# [BRIEF]
Collect every line of the items below that contains the string "height", matching case exactly.

# [INPUT DATA]

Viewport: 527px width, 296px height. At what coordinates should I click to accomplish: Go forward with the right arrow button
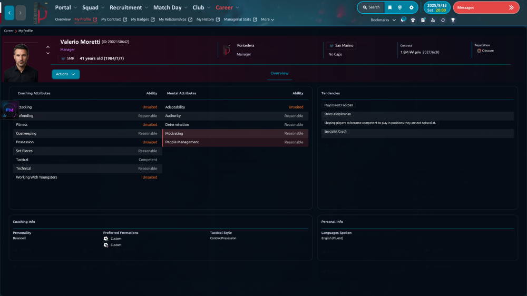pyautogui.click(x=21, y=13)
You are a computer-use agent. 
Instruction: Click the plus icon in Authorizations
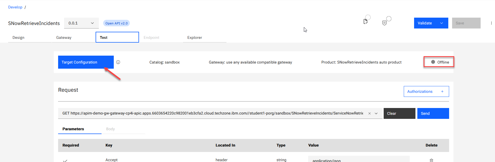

--

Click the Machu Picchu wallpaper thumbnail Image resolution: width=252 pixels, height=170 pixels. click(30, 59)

--

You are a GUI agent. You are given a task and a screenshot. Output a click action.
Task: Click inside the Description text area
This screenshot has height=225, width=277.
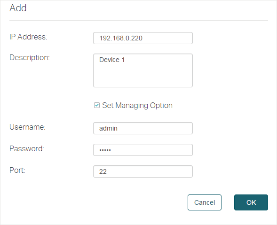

# [SOLUTION]
Viewport: 527px width, 296px height. At what coordinates should I click to accomplish: Go forward with the right arrow button
Click the Machu Picchu wallpaper thumbnail Image resolution: width=252 pixels, height=170 pixels. click(30, 59)
This screenshot has height=225, width=277.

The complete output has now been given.